• Exercise brief: Copy out each line of the entries below that contains the word "resolution".

* START Data section *

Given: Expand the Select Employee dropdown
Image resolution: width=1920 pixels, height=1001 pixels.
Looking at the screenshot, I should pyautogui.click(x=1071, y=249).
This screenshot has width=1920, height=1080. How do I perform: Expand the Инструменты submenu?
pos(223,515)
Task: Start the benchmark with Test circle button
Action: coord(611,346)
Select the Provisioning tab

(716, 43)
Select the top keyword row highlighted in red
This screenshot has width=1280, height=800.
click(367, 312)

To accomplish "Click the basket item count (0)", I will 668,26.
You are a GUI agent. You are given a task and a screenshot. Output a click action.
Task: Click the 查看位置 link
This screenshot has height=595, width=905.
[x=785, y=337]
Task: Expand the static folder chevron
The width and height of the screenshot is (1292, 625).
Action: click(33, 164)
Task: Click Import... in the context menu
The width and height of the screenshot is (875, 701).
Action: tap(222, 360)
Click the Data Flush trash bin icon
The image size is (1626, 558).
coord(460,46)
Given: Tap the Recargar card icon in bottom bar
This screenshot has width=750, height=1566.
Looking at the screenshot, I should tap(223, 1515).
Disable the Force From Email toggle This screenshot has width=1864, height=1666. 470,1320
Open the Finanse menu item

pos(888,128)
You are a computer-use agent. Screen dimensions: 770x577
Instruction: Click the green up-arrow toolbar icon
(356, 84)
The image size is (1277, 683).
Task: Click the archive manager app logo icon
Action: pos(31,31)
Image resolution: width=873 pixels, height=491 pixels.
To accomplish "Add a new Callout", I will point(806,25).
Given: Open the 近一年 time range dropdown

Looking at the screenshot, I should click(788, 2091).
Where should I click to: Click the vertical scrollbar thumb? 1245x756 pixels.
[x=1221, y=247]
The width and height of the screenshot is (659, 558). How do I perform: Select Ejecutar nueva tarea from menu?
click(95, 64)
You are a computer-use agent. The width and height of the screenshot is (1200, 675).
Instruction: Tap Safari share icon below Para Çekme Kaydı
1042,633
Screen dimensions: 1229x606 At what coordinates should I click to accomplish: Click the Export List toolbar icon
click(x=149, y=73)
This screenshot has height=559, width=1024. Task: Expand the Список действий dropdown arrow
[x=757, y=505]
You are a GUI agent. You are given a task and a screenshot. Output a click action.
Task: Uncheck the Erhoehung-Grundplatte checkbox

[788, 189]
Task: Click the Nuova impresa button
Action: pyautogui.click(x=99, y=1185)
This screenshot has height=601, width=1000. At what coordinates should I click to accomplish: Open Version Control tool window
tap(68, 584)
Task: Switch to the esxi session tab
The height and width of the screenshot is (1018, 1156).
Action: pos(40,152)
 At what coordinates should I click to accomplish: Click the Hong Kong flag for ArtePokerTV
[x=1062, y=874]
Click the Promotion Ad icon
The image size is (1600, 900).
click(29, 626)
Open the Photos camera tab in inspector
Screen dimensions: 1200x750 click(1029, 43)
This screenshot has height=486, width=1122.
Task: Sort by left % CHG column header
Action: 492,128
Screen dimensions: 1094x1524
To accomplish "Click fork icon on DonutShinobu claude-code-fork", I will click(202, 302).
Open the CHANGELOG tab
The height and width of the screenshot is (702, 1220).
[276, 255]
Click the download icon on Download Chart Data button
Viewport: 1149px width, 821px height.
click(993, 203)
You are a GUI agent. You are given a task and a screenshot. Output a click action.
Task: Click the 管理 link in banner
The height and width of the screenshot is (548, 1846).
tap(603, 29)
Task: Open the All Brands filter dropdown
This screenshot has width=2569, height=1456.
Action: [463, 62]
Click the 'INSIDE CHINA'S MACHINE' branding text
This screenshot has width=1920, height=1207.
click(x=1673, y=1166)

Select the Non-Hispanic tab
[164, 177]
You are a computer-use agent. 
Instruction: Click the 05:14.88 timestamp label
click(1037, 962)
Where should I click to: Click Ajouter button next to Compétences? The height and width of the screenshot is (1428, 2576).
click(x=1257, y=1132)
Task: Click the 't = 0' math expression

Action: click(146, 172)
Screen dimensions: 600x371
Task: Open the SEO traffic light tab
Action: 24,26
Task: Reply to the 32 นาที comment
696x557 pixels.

* END Data section *

• Full output:
Image resolution: width=1920 pixels, height=1001 pixels.
Image resolution: width=873 pixels, height=491 pixels.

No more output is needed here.